09 Dec Following The Evidence #89
There are some who want us to believe that Genesis 1-10 is not history, but allegory and myths. Conversely, the stories of Abraham and Jacob and Joseph, (the last 40 chapters of Genesis) are accepted as history. As my colleague at school (Matt Doel) said to me once, “Where do you draw the line between history and allegory?” Does it matter?
Who got it right? Jesus, Paul, the disciples, and all the Old Testament authors, or the opponents of Genesis 1- 11 who deny its literal history. Jesus believed in a literal creation. He referred to Adam and Eve, Abel and Cain, the creation of the world as per Genesis. He believed in Noah and the flood and made specific reference to them. Check out what He believed here: Mark 10:6, Matt 19:4-5, Matt 23:35, Matthew 24:37-39,
Luke, an historian, traces history through the 70 men who are physically related to Jesus, going back through David, Abraham, Noah, and ending with “Adam, the son of God.” This is basically a genealogical timeline of the world from the beginning of creation to Jesus. Luke clearly sees all these names as real men who conceived sons with their wives. This genealogy lists the chain links of history.
Furthermore, Luke goes on in his next section to show us that both Jesus and Adam hold similar roles in the history of the world. Luke assumes his readers know about the history recorded in Genesis 3 (the temptation of the “first man” by Satan in a bountiful garden), so that they will understand what happened to Jesus (the temptation of the “last man” by Satan in a wilderness, the barren result of God’s curse on His creation).
The point here is that Luke is intimately aware of the history recorded in Genesis. According to Luke, all the people he lists in his genealogy are real people who lived at real times whose actions had real consequences. This is, after all, what good historians do: they show how different events that happen in history are related.

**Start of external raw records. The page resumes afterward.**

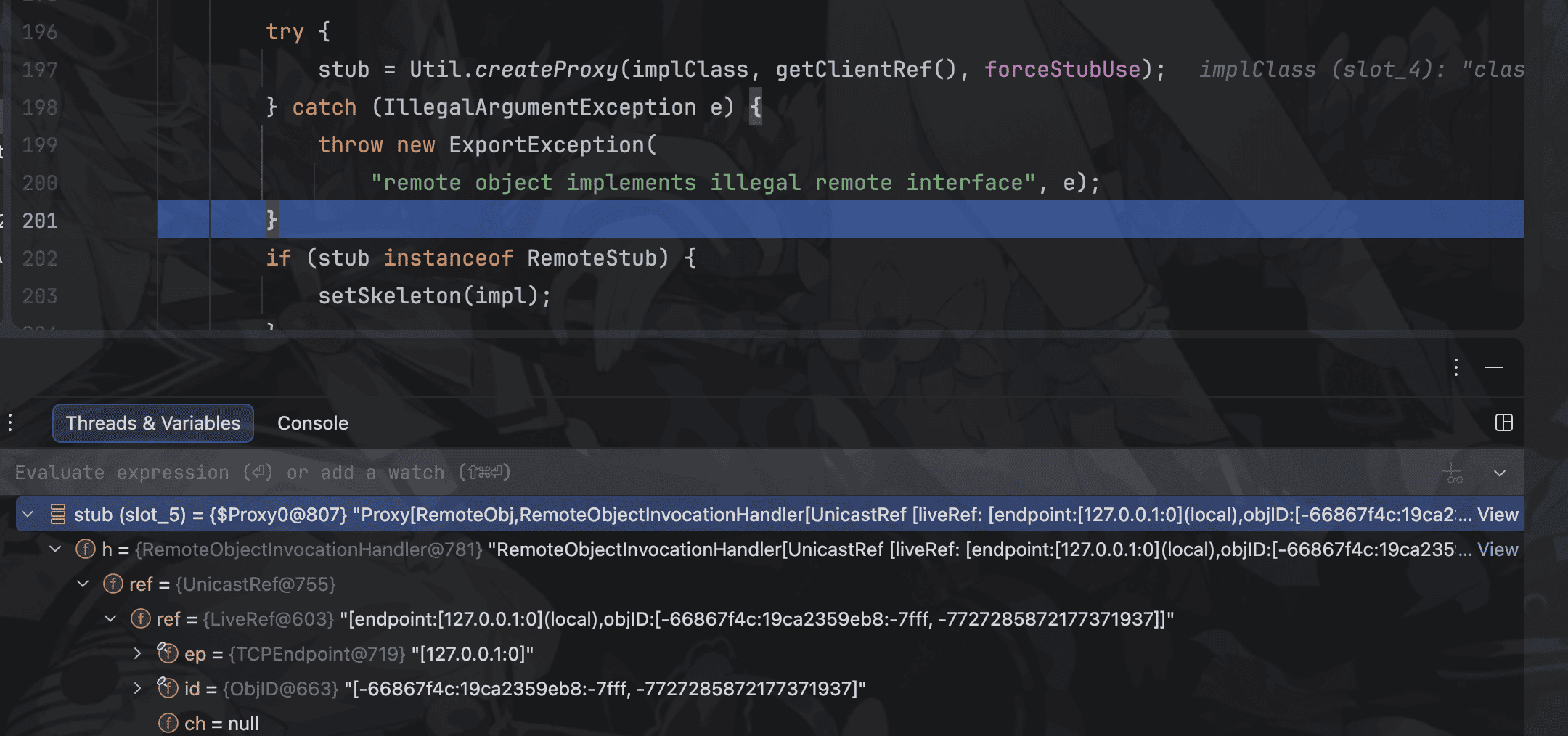The image size is (1568, 736).
Task: Click the field icon beside ch variable
Action: [167, 723]
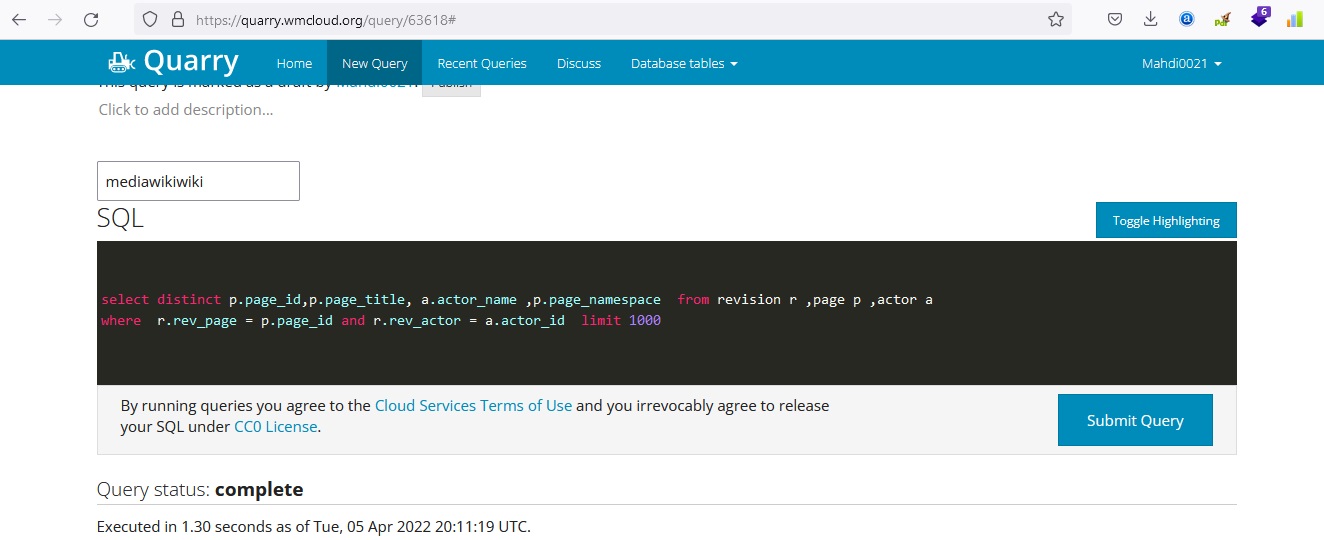The width and height of the screenshot is (1324, 540).
Task: Bookmark this page with the star icon
Action: point(1056,19)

Other instances of Jesus referencing Genesis in the Gospels are: Matthew 22:21; Mark 12:17; Luke 20:25—mankind is in the image of God. Matthew 23:35; Luke 11:51—Jesus references Abel as a historical, righteous person, and the first of the martyrs. Matthew 24:37–39; Luke 17:26–27—Jesus compares His second coming to the time of Noah’s Flood. Matthew 26:52—Jesus references Genesis 9:6 when he says, “Those who draw the sword will die by the sword.” Mark 13:19—Jesus references God creating the world. Luke 10:19—Jesus gives the disciples authority to tread on serpents. John 8:44—The devil is a liar and a murderer ‘from the beginning’
So, there are at a minimum 8 significant references Jesus makes to Genesis 1–11. This does not tell the whole story, of course and most of them only make sense if Jesus is referencing them as history. At a minimum, we can say: Jesus believes that God created the world, and that mankind was ‘male and female’ ‘from the beginning of creation’, and this tells us something normative about marriage. The devil is ‘the father of lies’ and a murderer—he has something to do with why humans die, and ‘treading on serpents’ is somehow linked to the demons being subject to the disciples. Abel was a real person and was the first martyr. The Flood was a real, cataclysmic event that killed all people on earth outside the Ark.
Jesus clearly interpreted Scripture plainly and used it in a way that was consistent with a historical record. Combine this with an absolute absence of Jesus ever disagreeing with anything in Scripture, and we have pretty good grounds for claiming that Jesus believed all of Genesis.